New center focuses on science of obesity,
weight gain and metabolism
As millions of Americans try to keep their New Year's resolutions to lose weight, eat better or exercise more, the Medical School is launching a new center that may help explain why so many resolutions fail, while others succeed.
The Metabolomics and Obesity Center will explore the science behind weight gain and loss, through molecular-level research on how the body breaks down and uses food, and how metabolism varies among individuals.
It will bring together physicians and basic science researchers from across campus and provide scientific tools to help them carry out experiments. It also will help launch new research projects by granting seed funding; help train new scientists specializing in metabolic research; and enable scientific findings to be turned into practical information that can be used to help overweight and obese people.
Two-thirds of Americans, including an increasing number of children, are overweight or obesesetting the stage for obesity-related illnesses from diabetes and heart disease to stroke, cancer, and bone and joint problems.
"Obesity is a huge public health challenge, but also a major scientific challenge," says center director and metabolism researcher Dr. Charles Burant. "We still don't understand why the same food intake can lead to weight gain in one person but not another, nor why diabetes develops in some overweight people but not others.
"We hope to accelerate progress in understanding weight gain, weight loss and metabolism at the most basic levels, and to help translate that understanding to clinical practice," says Burant, an associate professor in the Metabolism, Endocrinology and Diabetes division of the Department of Internal Medicine, and in the Department of Molecular & Integrative Physiology. He also has an appointment in the Division of Kinesiology.
One of the center's priorities is to explore the metabolome: the collection of small molecules (metabolites) created by the breakdown of food to be used or stored by the body. The center will allow scientists to measure metabolites in blood, tissue, cells and more, giving them the means to understand how those levels change in response to changing food and nutrient intakeand how that change varies from person to person.

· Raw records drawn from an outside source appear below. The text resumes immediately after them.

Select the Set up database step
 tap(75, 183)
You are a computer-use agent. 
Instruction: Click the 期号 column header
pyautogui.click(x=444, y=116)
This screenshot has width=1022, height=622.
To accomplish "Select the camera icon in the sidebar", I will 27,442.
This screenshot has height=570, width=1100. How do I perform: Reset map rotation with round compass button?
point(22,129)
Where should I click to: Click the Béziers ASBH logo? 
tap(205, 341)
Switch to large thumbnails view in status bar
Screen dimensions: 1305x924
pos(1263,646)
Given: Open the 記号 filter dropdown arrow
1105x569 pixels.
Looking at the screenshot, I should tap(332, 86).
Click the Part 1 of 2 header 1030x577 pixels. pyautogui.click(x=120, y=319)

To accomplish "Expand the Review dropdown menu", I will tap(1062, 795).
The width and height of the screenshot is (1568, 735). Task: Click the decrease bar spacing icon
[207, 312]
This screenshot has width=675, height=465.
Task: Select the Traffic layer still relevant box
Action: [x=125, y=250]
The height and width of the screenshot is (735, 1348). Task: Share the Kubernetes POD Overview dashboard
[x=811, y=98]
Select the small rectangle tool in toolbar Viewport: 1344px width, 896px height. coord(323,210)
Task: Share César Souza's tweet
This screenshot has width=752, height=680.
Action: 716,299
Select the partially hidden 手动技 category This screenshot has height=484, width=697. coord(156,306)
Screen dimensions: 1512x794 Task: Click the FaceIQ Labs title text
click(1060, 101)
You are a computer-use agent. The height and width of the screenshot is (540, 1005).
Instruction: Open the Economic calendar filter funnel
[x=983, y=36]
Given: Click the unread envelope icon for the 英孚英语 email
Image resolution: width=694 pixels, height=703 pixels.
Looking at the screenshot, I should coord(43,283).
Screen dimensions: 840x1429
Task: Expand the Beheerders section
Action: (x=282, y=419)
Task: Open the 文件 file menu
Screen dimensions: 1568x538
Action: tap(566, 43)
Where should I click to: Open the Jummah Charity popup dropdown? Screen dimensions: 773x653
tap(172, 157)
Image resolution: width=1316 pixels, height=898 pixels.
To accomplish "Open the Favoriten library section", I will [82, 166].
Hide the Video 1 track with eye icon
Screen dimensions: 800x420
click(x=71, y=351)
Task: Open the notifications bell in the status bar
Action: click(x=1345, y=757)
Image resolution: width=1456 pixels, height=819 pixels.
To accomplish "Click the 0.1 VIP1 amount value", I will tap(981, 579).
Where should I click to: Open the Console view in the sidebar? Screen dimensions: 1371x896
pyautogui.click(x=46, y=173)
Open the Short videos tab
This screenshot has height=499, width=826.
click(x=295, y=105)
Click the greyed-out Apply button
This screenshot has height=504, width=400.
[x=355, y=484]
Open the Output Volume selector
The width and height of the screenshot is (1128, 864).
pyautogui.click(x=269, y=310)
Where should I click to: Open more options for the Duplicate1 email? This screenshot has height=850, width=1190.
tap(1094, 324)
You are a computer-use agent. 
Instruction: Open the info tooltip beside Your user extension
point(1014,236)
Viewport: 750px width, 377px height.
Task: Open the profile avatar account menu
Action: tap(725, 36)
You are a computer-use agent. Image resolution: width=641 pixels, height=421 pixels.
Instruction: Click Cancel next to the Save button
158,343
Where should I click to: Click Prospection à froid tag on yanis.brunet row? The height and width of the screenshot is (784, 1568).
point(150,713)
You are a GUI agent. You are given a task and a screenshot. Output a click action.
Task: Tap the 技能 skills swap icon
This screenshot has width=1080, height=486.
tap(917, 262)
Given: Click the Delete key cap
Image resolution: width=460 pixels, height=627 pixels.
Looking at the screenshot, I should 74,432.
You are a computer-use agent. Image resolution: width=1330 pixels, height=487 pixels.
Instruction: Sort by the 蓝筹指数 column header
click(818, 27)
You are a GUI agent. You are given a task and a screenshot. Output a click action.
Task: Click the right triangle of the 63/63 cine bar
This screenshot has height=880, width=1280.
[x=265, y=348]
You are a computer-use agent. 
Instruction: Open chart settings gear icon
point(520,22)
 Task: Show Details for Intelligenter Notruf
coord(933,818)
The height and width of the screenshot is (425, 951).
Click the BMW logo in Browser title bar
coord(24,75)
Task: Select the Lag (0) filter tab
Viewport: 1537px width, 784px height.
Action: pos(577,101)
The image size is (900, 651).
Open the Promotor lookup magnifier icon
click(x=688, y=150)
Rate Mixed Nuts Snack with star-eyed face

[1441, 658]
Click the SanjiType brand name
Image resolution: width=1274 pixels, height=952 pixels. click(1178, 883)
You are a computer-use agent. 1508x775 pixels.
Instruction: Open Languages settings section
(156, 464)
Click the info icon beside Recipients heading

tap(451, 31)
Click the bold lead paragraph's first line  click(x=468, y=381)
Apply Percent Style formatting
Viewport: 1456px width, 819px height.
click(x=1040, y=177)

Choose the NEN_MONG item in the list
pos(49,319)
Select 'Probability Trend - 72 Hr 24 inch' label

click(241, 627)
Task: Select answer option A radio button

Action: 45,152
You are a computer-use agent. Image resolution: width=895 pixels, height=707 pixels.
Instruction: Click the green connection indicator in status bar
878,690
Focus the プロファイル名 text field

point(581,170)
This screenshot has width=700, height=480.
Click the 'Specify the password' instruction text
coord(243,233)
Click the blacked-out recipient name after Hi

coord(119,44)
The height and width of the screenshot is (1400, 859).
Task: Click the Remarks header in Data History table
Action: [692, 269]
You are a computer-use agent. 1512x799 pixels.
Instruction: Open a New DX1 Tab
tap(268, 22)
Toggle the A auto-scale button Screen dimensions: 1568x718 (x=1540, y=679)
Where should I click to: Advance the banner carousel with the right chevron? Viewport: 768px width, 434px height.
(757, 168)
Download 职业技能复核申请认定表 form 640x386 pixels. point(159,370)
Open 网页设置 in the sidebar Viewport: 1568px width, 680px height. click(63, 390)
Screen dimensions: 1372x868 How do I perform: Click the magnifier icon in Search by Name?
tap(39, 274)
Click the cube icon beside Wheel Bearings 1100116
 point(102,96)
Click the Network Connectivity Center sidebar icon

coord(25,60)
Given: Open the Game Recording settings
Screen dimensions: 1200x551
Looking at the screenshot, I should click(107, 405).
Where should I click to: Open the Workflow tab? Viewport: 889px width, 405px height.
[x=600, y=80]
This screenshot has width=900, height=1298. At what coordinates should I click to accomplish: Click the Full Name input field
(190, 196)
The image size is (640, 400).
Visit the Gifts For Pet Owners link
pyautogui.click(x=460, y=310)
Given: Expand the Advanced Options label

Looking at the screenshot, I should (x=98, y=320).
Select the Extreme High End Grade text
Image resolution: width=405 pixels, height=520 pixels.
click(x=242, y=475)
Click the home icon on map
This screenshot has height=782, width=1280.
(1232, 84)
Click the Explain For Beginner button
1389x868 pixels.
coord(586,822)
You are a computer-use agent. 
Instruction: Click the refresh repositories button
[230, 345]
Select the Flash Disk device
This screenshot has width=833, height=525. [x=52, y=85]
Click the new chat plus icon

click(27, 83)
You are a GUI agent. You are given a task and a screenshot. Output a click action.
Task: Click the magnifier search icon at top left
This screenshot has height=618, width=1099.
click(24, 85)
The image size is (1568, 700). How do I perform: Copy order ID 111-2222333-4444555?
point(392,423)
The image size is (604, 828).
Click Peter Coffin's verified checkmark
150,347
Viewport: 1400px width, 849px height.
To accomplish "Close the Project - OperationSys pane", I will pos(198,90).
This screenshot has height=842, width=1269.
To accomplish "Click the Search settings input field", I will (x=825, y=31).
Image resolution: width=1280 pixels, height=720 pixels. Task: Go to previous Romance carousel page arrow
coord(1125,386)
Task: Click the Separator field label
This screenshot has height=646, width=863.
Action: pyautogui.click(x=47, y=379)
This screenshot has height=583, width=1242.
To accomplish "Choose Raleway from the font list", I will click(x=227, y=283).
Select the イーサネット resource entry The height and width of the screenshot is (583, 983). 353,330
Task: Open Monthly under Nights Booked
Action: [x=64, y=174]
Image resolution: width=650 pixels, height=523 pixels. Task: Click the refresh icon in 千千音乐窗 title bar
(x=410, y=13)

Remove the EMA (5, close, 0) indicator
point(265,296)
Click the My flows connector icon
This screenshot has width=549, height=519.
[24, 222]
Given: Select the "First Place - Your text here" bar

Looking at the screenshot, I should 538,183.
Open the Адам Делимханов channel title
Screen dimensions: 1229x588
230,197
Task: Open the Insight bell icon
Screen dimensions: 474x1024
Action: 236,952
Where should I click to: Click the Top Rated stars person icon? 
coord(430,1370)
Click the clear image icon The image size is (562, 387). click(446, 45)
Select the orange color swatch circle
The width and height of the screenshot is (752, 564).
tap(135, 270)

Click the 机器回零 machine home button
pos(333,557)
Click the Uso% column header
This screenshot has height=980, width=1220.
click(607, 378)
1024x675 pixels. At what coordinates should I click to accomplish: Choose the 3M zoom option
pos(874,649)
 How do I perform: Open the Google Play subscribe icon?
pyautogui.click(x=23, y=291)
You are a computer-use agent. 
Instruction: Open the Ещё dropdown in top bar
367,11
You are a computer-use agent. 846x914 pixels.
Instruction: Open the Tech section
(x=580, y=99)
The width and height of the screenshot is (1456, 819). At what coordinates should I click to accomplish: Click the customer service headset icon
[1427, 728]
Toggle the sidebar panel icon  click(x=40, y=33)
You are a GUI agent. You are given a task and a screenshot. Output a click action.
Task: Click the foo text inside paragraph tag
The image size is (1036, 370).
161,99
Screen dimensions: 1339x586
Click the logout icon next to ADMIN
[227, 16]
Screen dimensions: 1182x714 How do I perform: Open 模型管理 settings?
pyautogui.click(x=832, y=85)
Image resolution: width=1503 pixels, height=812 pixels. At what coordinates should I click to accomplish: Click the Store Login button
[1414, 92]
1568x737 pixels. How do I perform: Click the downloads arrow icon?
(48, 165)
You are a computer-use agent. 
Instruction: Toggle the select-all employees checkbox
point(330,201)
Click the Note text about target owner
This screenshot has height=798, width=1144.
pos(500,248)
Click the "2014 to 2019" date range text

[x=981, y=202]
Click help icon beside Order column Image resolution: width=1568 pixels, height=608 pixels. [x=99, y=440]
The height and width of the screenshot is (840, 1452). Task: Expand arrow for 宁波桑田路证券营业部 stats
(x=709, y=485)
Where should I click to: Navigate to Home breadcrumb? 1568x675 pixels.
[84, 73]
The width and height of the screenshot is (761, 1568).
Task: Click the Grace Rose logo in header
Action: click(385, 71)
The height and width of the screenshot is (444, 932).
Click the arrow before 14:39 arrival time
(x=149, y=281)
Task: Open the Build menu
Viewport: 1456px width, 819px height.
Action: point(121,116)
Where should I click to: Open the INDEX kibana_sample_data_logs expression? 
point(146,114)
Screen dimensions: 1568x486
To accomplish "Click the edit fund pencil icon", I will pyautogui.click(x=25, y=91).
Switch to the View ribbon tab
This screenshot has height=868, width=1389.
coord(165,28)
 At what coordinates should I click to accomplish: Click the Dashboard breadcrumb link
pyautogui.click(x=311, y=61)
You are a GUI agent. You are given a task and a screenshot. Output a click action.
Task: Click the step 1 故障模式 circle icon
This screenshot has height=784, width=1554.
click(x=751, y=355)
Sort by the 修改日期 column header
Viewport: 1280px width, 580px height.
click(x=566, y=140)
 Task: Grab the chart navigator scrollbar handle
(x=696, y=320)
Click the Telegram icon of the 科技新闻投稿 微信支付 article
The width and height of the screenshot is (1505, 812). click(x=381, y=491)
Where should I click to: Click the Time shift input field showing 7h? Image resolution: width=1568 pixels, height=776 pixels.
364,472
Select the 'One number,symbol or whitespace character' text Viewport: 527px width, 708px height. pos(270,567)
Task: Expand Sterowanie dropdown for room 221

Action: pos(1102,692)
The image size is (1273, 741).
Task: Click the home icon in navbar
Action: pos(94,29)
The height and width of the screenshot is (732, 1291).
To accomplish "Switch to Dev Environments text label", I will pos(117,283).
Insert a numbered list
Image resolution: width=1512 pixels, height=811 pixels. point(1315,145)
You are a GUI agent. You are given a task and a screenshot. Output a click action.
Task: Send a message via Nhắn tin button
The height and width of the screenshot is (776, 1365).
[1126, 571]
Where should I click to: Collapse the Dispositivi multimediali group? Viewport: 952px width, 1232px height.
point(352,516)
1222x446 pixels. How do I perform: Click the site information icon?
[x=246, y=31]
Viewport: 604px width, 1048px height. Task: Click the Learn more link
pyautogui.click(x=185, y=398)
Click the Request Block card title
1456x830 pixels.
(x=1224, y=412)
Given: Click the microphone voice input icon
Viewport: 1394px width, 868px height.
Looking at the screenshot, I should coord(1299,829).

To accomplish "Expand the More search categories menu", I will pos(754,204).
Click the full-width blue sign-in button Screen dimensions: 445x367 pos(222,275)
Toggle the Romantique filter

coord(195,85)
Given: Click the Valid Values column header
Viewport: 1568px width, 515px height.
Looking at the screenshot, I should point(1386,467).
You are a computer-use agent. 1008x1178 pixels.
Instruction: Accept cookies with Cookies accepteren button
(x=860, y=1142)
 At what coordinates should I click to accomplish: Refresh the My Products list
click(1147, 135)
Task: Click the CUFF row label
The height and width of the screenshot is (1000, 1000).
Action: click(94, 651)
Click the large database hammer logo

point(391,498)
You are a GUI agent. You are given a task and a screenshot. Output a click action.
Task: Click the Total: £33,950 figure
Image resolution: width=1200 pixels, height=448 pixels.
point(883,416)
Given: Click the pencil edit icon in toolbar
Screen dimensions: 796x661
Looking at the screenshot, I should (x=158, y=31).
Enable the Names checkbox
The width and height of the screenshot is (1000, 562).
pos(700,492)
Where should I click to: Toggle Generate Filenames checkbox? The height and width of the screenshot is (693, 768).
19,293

Another goal of the center is to foster research on the metabolic phenotypes of both humans and research animals. By making specific measurements of how individuals' bodies use food or specific nutrients, researchers involved with the center will be able to tell how specific genes and underlying characteristics influence the tendency to gain weight.
Burant notes that a key part of this effort will be cooperation among researchers from many areas of U-M, and the leveraging of existing facilities.
For example, the center will involve Jeff Horowitz, assistant professor in the Division of Kinesiology, who studies human weight gain and metabolism using facilities such as the U-M Health System General Clinical Research Center.
Together with the Michigan Diabetes Research and Training Center, headed by Dr. William Herman, the Stefan S Fajans/Glaxo Smith Kline Professor of Diabetes and professor of internal medicine, the center will develop facilities where researchers can perform sophisticated measurements on animals that have been bred or genetically engineered as models of human metabolic characteristics.
In addition to the two core efforts for human and animal phenotyping, and the metabolomics effort, the center also will involve two other areas of emphasis: systems biology and clinical research.
The systems biology effort will work with the National Center for Integrative Biomedical Informatics, based at U-M, to harness computing power in a way that can bring together information on proteins, genes, metabolites and human or animal phenotypes related to metabolism and weight.
The clinical research effort will involve physicians and others who treat both adults and children for obesity and related disorders.